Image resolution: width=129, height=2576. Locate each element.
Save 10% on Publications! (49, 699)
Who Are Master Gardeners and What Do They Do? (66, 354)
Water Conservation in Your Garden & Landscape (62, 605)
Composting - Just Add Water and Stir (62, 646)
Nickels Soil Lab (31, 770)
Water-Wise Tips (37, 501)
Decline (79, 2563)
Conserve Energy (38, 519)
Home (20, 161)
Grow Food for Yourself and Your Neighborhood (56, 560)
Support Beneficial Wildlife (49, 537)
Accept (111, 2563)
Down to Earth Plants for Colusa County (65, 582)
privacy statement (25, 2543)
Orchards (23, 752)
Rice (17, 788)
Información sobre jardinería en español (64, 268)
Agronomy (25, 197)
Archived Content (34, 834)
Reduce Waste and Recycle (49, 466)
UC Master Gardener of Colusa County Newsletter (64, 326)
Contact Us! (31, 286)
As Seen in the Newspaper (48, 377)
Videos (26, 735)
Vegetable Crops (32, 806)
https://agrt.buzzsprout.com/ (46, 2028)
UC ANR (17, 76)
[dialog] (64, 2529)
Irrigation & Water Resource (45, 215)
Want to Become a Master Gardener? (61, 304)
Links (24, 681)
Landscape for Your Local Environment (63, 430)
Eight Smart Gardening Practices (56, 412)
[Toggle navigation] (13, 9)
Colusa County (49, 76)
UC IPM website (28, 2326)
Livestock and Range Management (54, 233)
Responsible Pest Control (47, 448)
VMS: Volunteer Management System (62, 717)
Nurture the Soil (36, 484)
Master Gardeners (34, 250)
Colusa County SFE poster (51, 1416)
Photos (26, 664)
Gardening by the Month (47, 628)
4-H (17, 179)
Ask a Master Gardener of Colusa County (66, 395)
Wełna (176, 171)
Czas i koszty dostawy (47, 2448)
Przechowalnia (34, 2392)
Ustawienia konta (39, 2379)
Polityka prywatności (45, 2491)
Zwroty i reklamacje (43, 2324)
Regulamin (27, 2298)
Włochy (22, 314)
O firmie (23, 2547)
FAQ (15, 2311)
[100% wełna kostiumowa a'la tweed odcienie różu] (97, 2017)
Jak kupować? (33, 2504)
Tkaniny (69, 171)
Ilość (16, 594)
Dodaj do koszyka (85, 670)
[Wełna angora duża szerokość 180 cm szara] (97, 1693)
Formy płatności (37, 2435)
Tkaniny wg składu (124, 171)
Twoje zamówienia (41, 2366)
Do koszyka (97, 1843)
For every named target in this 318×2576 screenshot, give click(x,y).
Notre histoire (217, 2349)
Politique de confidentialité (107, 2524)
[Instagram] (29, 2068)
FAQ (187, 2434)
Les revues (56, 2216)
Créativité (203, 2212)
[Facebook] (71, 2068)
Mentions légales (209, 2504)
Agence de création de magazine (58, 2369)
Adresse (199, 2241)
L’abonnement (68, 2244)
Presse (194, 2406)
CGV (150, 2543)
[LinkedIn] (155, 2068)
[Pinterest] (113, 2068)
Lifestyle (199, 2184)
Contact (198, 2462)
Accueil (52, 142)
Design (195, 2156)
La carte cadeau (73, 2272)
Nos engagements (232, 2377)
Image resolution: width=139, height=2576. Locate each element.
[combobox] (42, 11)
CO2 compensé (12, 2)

Work item: Exactly the lines from the one containing "Ilość (16, 594)" through the end of the listing should be reproduced, both ends included and nothing more.

Task result:
Ilość (16, 594)
Dodaj do koszyka (85, 670)
[Wełna angora duża szerokość 180 cm szara] (97, 1693)
Formy płatności (37, 2435)
Tkaniny wg składu (124, 171)
Twoje zamówienia (41, 2366)
Do koszyka (97, 1843)
For every named target in this 318×2576 screenshot, give click(x,y).
Notre histoire (217, 2349)
Politique de confidentialité (107, 2524)
[Instagram] (29, 2068)
FAQ (187, 2434)
Les revues (56, 2216)
Créativité (203, 2212)
[Facebook] (71, 2068)
Mentions légales (209, 2504)
Agence de création de magazine (58, 2369)
Adresse (199, 2241)
L’abonnement (68, 2244)
Presse (194, 2406)
CGV (150, 2543)
[LinkedIn] (155, 2068)
[Pinterest] (113, 2068)
Lifestyle (199, 2184)
Contact (198, 2462)
Accueil (52, 142)
Design (195, 2156)
La carte cadeau (73, 2272)
Nos engagements (232, 2377)
Image resolution: width=139, height=2576. Locate each element.
[combobox] (42, 11)
CO2 compensé (12, 2)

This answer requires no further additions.